Unsurprisingly, Kellogg admits that she tends to be “always moving forward, goal oriented, and future focused.” Still, she says her final semester at SU was “a good semester to reflect.”

“[SU professors] don’t force their interests on you. They want you to form your own, but they teach them so well that you get interested.”

Looking back at her college career, Kellogg appreciates the History Department faculty, whom she credits as being one of the best parts of her Southwestern Experience because students can’t help but become invested in what their professors are teaching. “They don’t force their interests on you,” she comments. “They want you to form your own, but they teach them so well that you get interested.” For example, she especially enjoyed her capstone project, “Forgotten Intelligence from the Forgotten War: Victory Disease, American Intelligence Failures, and the U.S. Government’s False Perception of the Chinese in the Korean War,” which combined her own interests in East Asia with Assistant Professor of History Jethro Hernandez Berrones’s chosen capstone course topic, science and scientific knowledge in U.S. society. She also just admires how caring her history professors were, providing a source of advice and comfort even when nonacademic stresses—such as when Kellogg once lost her wallet—arose. “The professors here really want the best for you and go out of their way to help you,” she says warmly.

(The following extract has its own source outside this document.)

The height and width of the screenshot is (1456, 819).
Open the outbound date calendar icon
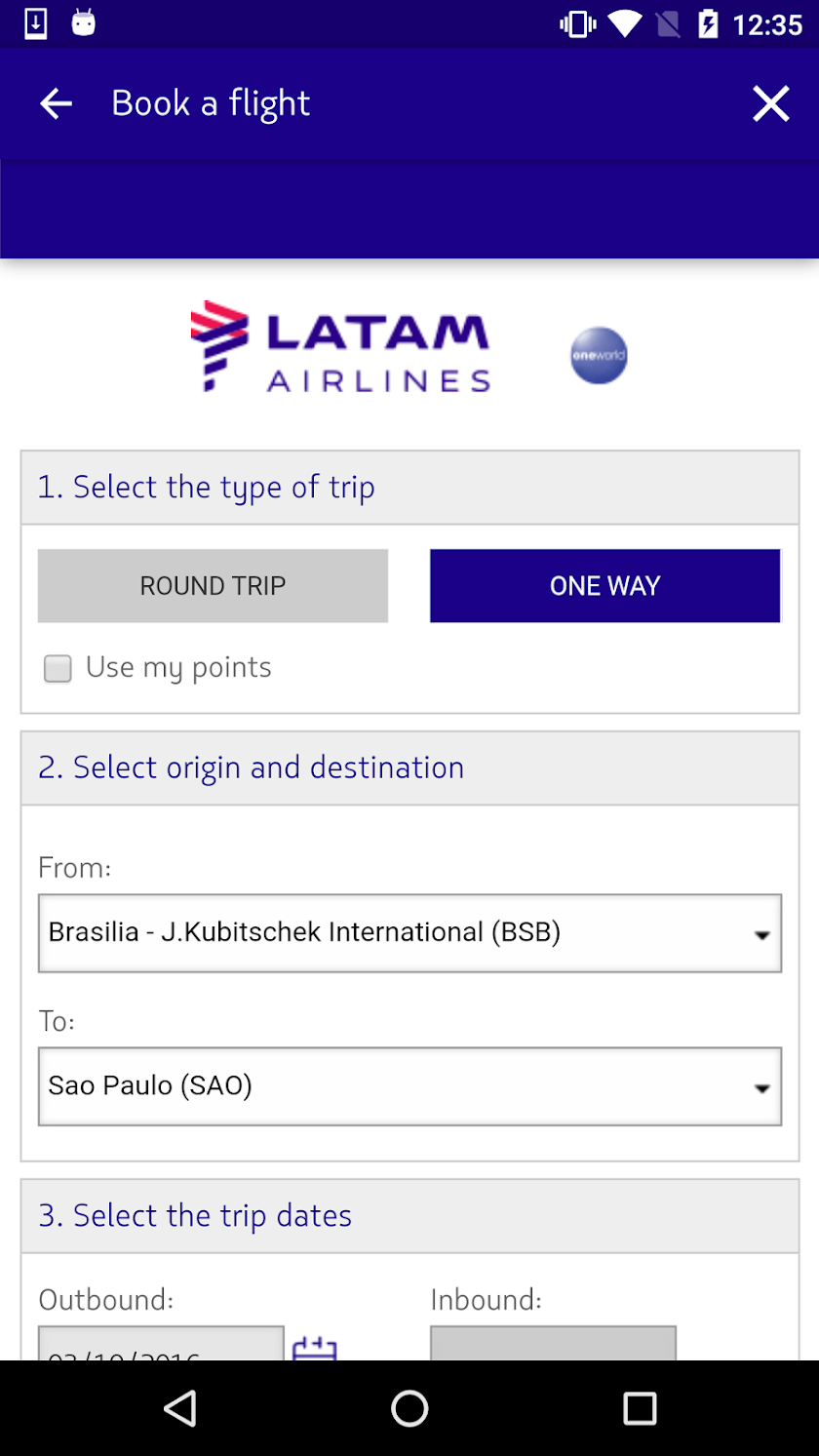pos(314,1348)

Beyond her academic mentors, Kellogg will also miss Ms. Ella, who was “there when I’ve had rough times,” and she values the connections she made with various alumni. Besides the people, she also appreciates Southwestern’s wildlife: “The squirrels here are very daring,” she laughs.

In the end, the first-generation college student and now graduate is grateful that she ended up choosing to attend college—and to attend SU specifically—after all. “Southwestern has changed me. I am on a path toward a career in national security, I have embraced my love of foreign languages, and I can confidently answer the ‘What are you going to do with a history degree?’ question. I have seen more and done more in four years than I could have ever imagined doing in a lifetime as a high school senior, and I owe it all to the opportunities afforded to me by my family and by Southwestern University. I don’t think I could have done this well anywhere else, and I think a lot of students say the same thing. This school is unique for a number of reasons, the most important of which are its people and its opportunities. This school is difficult and challenges you in many ways, but it is so worth the investment.”